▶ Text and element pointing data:
^^^^^^^^^^^^^^^^

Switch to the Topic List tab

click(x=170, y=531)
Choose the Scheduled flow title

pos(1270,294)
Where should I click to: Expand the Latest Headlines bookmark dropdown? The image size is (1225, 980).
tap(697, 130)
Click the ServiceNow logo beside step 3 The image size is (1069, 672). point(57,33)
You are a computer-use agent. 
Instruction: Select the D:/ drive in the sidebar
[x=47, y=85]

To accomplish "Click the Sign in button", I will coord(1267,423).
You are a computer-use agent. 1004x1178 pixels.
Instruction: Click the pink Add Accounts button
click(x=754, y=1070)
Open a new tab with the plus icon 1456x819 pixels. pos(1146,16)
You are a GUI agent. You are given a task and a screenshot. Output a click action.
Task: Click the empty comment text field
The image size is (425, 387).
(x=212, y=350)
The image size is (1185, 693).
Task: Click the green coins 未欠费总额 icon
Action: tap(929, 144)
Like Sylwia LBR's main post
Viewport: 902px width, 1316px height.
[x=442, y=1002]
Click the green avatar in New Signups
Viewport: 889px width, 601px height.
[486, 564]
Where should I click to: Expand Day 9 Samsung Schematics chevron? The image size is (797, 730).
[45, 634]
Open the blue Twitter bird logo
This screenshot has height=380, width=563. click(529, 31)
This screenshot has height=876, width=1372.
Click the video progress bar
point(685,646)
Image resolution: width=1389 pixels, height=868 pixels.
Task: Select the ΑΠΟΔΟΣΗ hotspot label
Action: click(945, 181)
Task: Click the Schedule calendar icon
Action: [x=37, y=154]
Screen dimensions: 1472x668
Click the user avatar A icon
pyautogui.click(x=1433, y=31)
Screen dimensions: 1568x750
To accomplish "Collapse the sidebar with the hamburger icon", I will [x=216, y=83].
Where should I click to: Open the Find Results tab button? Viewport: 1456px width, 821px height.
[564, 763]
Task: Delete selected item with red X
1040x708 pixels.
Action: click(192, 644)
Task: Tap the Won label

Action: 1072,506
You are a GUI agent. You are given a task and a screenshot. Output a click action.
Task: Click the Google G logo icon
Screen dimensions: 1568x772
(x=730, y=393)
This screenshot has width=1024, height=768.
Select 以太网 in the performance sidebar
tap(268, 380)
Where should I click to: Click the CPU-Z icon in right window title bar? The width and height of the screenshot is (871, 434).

^^^^^^^^^^^^^^^^

▶ WRITTEN REQUEST:
Print the data above verbatim, line by line, from start to finish.

▶ WORKED ANSWER:
Switch to the Topic List tab

click(x=170, y=531)
Choose the Scheduled flow title

pos(1270,294)
Where should I click to: Expand the Latest Headlines bookmark dropdown? The image size is (1225, 980).
tap(697, 130)
Click the ServiceNow logo beside step 3 The image size is (1069, 672). point(57,33)
You are a computer-use agent. 
Instruction: Select the D:/ drive in the sidebar
[x=47, y=85]

To accomplish "Click the Sign in button", I will coord(1267,423).
You are a computer-use agent. 1004x1178 pixels.
Instruction: Click the pink Add Accounts button
click(x=754, y=1070)
Open a new tab with the plus icon 1456x819 pixels. pos(1146,16)
You are a GUI agent. You are given a task and a screenshot. Output a click action.
Task: Click the empty comment text field
The image size is (425, 387).
(x=212, y=350)
The image size is (1185, 693).
Task: Click the green coins 未欠费总额 icon
Action: tap(929, 144)
Like Sylwia LBR's main post
Viewport: 902px width, 1316px height.
[x=442, y=1002]
Click the green avatar in New Signups
Viewport: 889px width, 601px height.
[486, 564]
Where should I click to: Expand Day 9 Samsung Schematics chevron? The image size is (797, 730).
[45, 634]
Open the blue Twitter bird logo
This screenshot has height=380, width=563. click(529, 31)
This screenshot has height=876, width=1372.
Click the video progress bar
point(685,646)
Image resolution: width=1389 pixels, height=868 pixels.
Task: Select the ΑΠΟΔΟΣΗ hotspot label
Action: click(945, 181)
Task: Click the Schedule calendar icon
Action: [x=37, y=154]
Screen dimensions: 1472x668
Click the user avatar A icon
pyautogui.click(x=1433, y=31)
Screen dimensions: 1568x750
To accomplish "Collapse the sidebar with the hamburger icon", I will [x=216, y=83].
Where should I click to: Open the Find Results tab button? Viewport: 1456px width, 821px height.
[564, 763]
Task: Delete selected item with red X
1040x708 pixels.
Action: click(192, 644)
Task: Tap the Won label

Action: 1072,506
You are a GUI agent. You are given a task and a screenshot. Output a click action.
Task: Click the Google G logo icon
Screen dimensions: 1568x772
(x=730, y=393)
This screenshot has width=1024, height=768.
Select 以太网 in the performance sidebar
tap(268, 380)
Where should I click to: Click the CPU-Z icon in right window title bar? The width and height of the screenshot is (871, 434).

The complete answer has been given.